Your goal
Print the rows below verbatim, covering the stretch from the line containing "Where should I click to: Move" through the line containing "coord(69,280)", both included.

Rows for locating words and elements
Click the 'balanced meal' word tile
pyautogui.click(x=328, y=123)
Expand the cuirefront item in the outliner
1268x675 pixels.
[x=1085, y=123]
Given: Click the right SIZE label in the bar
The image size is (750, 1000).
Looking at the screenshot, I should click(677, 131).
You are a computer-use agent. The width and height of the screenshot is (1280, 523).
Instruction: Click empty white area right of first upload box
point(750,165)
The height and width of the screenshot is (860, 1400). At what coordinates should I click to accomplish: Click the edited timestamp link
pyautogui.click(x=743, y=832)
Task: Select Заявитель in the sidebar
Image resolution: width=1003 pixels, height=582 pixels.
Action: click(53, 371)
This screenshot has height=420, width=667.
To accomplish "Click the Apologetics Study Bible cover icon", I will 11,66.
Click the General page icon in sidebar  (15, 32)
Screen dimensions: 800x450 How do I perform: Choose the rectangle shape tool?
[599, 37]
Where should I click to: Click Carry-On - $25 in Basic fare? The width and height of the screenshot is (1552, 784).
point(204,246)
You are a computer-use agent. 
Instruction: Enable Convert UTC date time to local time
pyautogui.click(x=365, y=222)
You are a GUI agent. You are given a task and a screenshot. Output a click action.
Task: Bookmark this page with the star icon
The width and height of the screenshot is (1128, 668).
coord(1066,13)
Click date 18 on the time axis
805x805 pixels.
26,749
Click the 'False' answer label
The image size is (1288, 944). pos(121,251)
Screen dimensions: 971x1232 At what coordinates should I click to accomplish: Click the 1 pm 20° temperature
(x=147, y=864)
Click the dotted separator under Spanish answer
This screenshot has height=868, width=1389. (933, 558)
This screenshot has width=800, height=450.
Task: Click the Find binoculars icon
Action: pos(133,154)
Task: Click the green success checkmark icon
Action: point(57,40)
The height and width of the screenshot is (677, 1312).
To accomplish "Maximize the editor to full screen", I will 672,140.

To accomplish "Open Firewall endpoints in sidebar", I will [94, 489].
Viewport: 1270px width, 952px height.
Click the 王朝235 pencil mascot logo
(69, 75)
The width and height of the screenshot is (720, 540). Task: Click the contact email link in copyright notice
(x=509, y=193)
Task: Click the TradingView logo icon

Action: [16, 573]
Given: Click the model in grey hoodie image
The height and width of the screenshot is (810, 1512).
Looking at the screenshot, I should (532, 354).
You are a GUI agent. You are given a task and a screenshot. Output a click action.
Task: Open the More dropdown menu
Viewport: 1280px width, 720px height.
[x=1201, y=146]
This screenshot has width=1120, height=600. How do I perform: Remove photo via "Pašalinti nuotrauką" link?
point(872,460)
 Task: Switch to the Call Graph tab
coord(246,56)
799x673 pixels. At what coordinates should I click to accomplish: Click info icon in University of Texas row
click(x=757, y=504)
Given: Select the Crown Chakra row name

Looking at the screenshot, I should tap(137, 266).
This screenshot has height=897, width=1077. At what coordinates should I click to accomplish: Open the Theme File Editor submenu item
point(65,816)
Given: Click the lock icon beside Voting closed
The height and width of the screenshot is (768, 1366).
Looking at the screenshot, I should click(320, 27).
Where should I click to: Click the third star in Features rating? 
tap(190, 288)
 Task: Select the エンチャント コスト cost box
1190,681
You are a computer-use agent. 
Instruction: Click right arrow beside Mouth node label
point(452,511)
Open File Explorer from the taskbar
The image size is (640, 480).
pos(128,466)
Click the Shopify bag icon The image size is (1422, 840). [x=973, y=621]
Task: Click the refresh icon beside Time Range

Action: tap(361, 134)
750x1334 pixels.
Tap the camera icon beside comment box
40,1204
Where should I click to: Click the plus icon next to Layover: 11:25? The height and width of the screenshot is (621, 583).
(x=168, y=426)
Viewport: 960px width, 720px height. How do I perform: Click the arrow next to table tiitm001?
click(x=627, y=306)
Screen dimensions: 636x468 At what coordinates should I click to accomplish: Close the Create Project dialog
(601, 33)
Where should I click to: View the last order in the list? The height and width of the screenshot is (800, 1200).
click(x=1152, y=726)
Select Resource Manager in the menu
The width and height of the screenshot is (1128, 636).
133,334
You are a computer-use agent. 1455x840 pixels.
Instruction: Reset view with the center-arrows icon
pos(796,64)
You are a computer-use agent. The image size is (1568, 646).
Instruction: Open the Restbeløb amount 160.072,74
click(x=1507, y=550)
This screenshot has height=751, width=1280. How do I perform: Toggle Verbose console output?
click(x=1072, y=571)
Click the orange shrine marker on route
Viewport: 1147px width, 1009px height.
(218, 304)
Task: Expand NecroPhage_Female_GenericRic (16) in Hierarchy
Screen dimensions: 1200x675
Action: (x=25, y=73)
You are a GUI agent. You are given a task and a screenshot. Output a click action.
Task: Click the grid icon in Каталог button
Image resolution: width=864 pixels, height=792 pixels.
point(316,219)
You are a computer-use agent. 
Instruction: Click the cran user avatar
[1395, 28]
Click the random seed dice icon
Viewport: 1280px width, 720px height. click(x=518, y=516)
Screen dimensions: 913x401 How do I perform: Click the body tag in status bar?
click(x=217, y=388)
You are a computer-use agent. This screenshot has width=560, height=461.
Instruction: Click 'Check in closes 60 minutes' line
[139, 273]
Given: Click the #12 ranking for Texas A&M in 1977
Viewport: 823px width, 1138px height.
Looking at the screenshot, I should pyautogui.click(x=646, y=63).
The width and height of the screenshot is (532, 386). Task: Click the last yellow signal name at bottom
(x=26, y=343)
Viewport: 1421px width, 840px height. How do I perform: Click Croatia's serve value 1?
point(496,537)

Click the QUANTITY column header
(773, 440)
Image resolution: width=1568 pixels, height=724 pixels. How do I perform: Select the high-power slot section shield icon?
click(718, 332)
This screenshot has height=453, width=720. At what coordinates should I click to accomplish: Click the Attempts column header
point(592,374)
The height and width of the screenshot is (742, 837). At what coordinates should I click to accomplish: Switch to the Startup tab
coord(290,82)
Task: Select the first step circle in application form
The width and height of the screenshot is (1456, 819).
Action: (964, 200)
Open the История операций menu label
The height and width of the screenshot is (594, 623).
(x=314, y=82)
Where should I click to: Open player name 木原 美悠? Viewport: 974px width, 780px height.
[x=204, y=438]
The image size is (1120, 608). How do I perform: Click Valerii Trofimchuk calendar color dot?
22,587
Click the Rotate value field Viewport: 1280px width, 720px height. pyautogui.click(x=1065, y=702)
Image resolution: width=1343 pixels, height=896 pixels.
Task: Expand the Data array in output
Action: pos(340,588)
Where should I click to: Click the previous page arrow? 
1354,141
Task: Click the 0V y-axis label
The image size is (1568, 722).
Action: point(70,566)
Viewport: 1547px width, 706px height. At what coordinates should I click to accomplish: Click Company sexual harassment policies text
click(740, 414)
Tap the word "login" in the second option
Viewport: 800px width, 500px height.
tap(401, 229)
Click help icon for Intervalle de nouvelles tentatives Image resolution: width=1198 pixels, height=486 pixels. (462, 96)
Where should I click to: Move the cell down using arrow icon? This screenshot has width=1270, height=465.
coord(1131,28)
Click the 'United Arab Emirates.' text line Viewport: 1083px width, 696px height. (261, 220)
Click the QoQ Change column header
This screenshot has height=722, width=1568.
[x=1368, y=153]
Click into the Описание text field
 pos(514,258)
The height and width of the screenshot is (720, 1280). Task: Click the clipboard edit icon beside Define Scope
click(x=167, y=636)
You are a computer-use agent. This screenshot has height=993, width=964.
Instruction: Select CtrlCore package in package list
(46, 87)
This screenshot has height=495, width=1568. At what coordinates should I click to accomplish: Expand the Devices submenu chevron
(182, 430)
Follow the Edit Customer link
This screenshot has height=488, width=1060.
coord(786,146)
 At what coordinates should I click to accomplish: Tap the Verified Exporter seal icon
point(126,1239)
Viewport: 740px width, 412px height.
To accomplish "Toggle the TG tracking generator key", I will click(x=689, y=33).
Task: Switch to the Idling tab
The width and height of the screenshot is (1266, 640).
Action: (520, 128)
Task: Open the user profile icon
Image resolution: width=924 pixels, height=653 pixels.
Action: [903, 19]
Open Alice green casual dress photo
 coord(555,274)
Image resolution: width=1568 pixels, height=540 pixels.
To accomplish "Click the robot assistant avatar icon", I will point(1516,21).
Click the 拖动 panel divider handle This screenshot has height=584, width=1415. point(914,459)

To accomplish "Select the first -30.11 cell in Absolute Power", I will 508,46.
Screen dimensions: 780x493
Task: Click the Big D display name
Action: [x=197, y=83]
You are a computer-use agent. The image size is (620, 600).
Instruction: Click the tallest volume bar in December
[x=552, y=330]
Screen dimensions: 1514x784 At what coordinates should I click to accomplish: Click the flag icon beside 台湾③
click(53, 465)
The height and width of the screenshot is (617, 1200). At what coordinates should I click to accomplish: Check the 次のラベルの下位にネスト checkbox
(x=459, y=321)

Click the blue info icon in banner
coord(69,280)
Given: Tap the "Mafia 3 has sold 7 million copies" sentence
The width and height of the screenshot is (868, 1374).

Right answer
Where should I click to: Move the cell down using arrow icon? This screenshot has width=1270, height=465.
coord(1131,28)
Click the 'United Arab Emirates.' text line Viewport: 1083px width, 696px height. (261, 220)
Click the QoQ Change column header
This screenshot has height=722, width=1568.
[x=1368, y=153]
Click into the Описание text field
 pos(514,258)
The height and width of the screenshot is (720, 1280). Task: Click the clipboard edit icon beside Define Scope
click(x=167, y=636)
You are a computer-use agent. This screenshot has height=993, width=964.
Instruction: Select CtrlCore package in package list
(46, 87)
This screenshot has height=495, width=1568. At what coordinates should I click to accomplish: Expand the Devices submenu chevron
(182, 430)
Follow the Edit Customer link
This screenshot has height=488, width=1060.
coord(786,146)
 At what coordinates should I click to accomplish: Tap the Verified Exporter seal icon
point(126,1239)
Viewport: 740px width, 412px height.
To accomplish "Toggle the TG tracking generator key", I will click(x=689, y=33).
Task: Switch to the Idling tab
The width and height of the screenshot is (1266, 640).
Action: (520, 128)
Task: Open the user profile icon
Image resolution: width=924 pixels, height=653 pixels.
Action: [903, 19]
Open Alice green casual dress photo
 coord(555,274)
Image resolution: width=1568 pixels, height=540 pixels.
To accomplish "Click the robot assistant avatar icon", I will point(1516,21).
Click the 拖动 panel divider handle This screenshot has height=584, width=1415. point(914,459)

To accomplish "Select the first -30.11 cell in Absolute Power", I will 508,46.
Screen dimensions: 780x493
Task: Click the Big D display name
Action: [x=197, y=83]
You are a computer-use agent. The image size is (620, 600).
Instruction: Click the tallest volume bar in December
[x=552, y=330]
Screen dimensions: 1514x784 At what coordinates should I click to accomplish: Click the flag icon beside 台湾③
click(53, 465)
The height and width of the screenshot is (617, 1200). At what coordinates should I click to accomplish: Check the 次のラベルの下位にネスト checkbox
(x=459, y=321)

Click the blue info icon in banner
coord(69,280)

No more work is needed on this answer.